ACTIVITY
With the line containing "Blog (259, 2006)" as the first line and the last line of the records as the final one, reproduce that range exactly.

LISTED ENTRIES

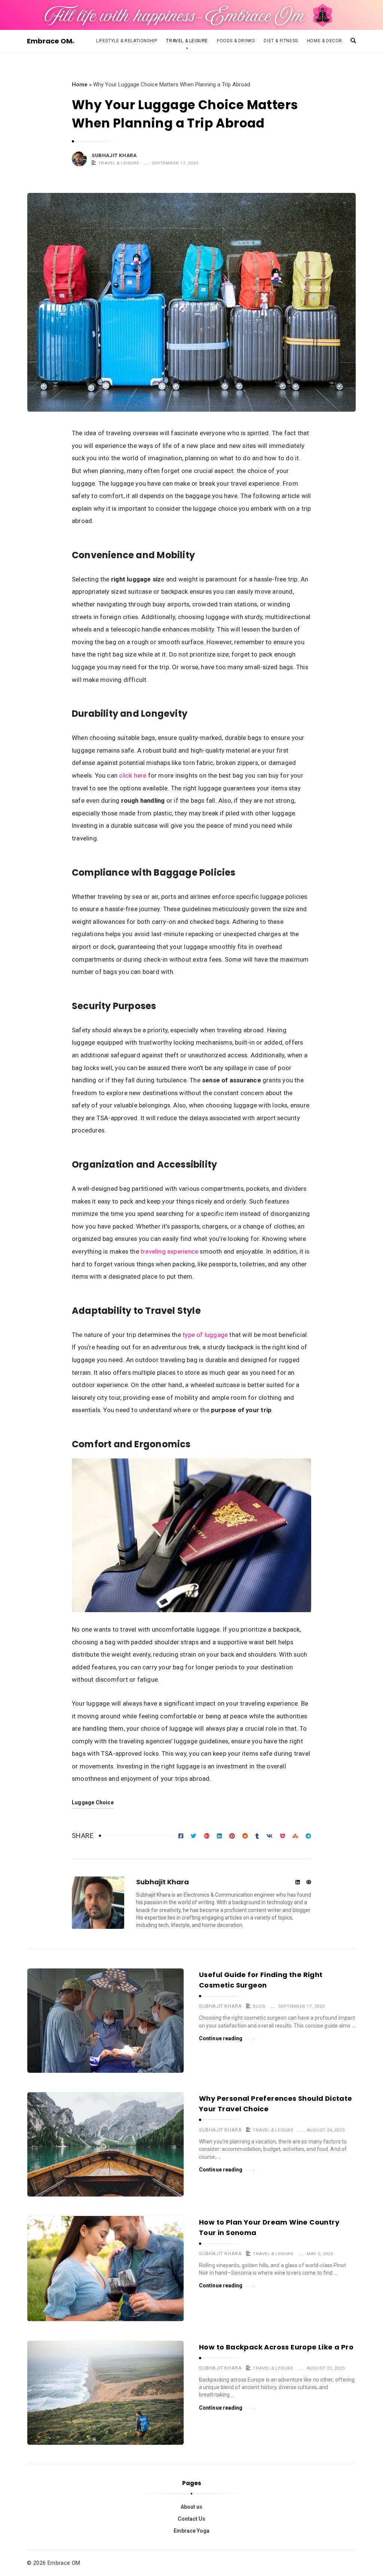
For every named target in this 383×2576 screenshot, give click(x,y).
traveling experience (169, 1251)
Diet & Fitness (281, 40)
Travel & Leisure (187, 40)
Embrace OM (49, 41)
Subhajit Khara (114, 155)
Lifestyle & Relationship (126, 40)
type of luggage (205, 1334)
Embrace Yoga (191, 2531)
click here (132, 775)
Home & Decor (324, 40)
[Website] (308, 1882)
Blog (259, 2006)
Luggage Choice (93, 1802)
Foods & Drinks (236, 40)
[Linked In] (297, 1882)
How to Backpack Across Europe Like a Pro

SOLUTION TO THE EXERCISE
Blog (259, 2006)
Luggage Choice (93, 1802)
Foods & Drinks (236, 40)
[Linked In] (297, 1882)
How to Backpack Across Europe Like a Pro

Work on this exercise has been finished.